Encrypted Bloom Filters are used to solve both the above problems in an efficient manner.

Brief note on Bloom filters
Bloom filter is a probabilistic data structure which can decide membership of an element in a set. A bloom filter uses a bit-array and several independent hash functions (say k). 
Bloom filters can yield false positives, but no false negatives. The false positive rate of bloom filters depends on the size of the bit-array and number of hash functions.

When a new member needs to be added to a set, each of the k hash functions are applied on the member to get k positions in the bit array all of which are set to 1.
To test membership of an element, the above process is repeated to get k bit-array positions. If the bits at any of these positions are 0, then the element does not belong to the set.
Otherwise, the element may be present in the set (or the bits might have been set by the insertion of other elements).

Bloom filters for similarity
Bloom filters can be used to test similarity using the following simple method - perform a bitwise AND of 2 bloom filters, and divide the number of set bits by the number of set bits
in the bitwise OR of the 2 filters. The above method can be used to test similarity between 2 documents (document comparison), or similarity between a query and a document (for search).

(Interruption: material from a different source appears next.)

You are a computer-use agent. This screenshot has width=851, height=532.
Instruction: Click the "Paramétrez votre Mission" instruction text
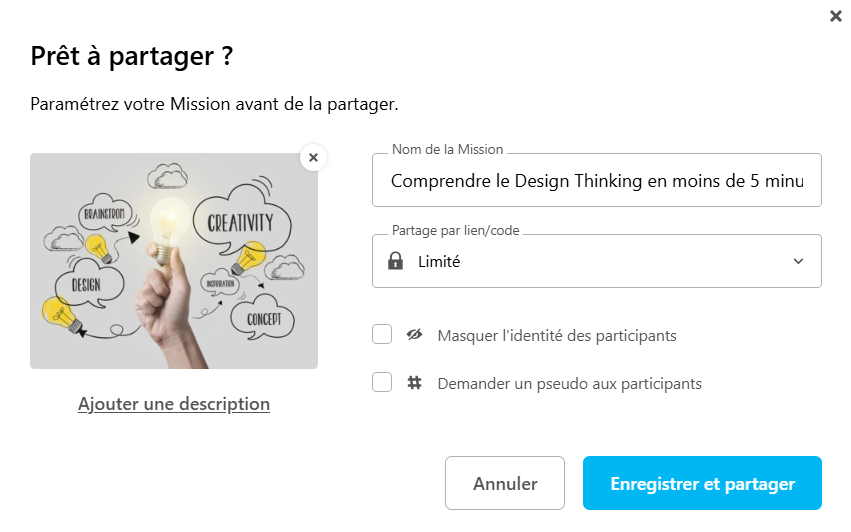214,103
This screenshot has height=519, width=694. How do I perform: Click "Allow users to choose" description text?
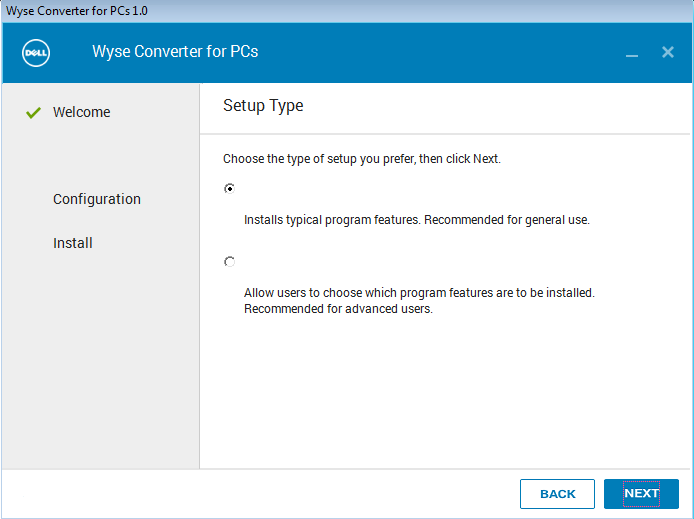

Document Comparison and Tracking

Encrypted Bloom filters can also be used to perform blind document similarity testing. To accomplish this, we transform each document into a series of n-grams of either tokens or byte values. We then enter each n-gram into an encrypted Bloom filter; this filter is a representation of the document. To compare documents for similarity, we AND together their Bloom filters and perform a population count of 1 bits. Because of our transformation algorithms, we can compare documents from different collections. Thus, two different agencies can see if they have similar documents in their databases, without either disclosing the actual documents unless and until a match is established.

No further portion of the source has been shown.